- [TASK DATA]

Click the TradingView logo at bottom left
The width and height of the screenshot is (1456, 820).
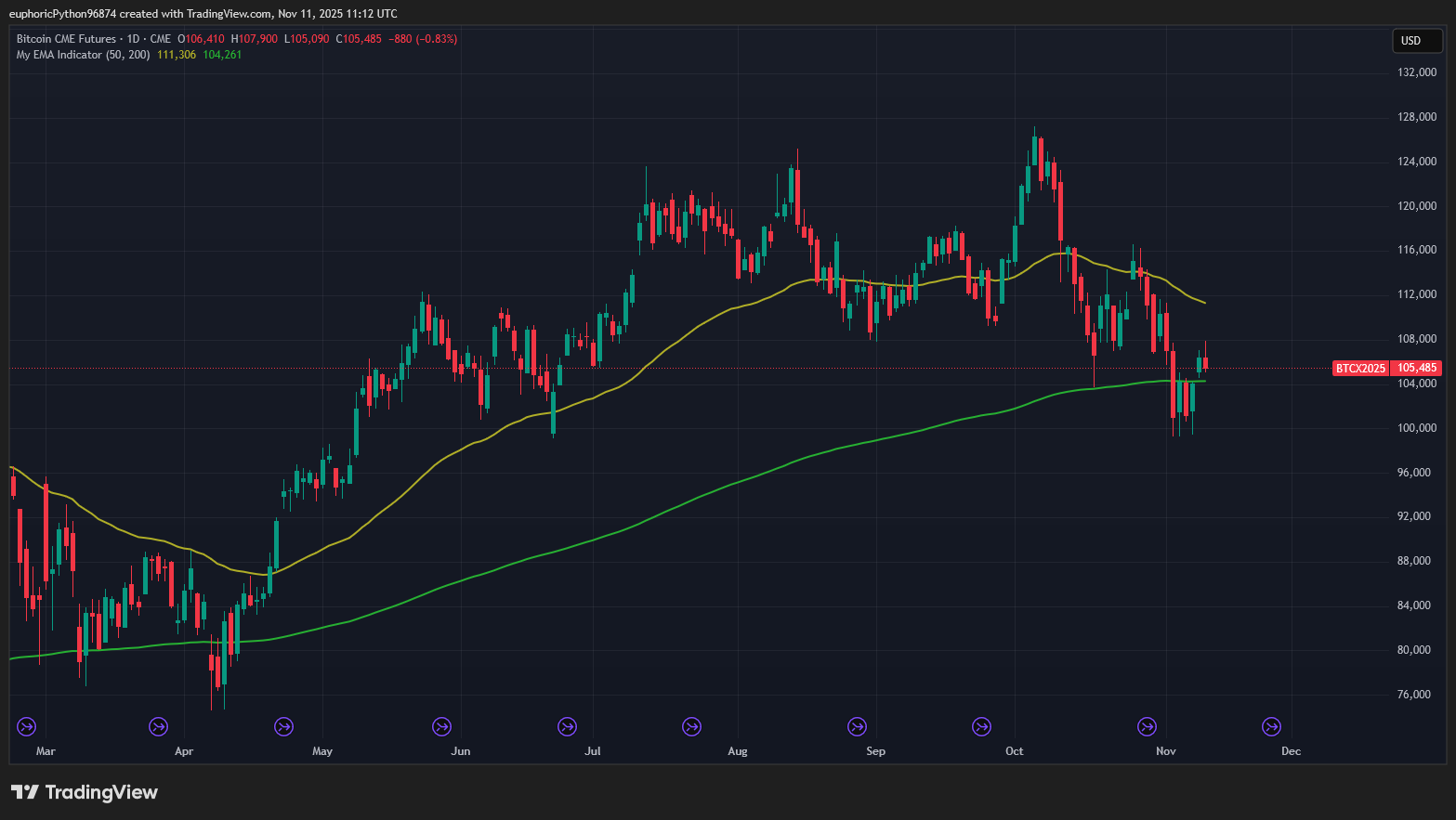click(x=84, y=792)
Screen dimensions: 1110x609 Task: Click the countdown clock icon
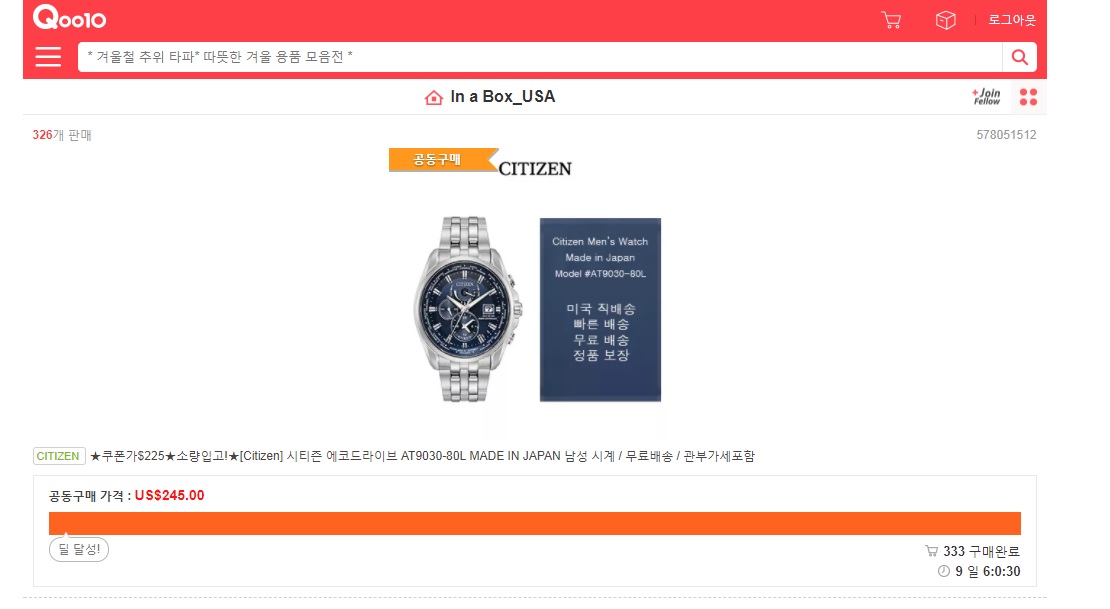(944, 571)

- [WORK REQUEST] Return the listing verbatim; pictures are not part of the copy.

- [REPLY]
Click the TradingView logo at bottom left
The width and height of the screenshot is (1456, 820).
click(x=84, y=792)
Screen dimensions: 1110x609 Task: Click the countdown clock icon
(944, 571)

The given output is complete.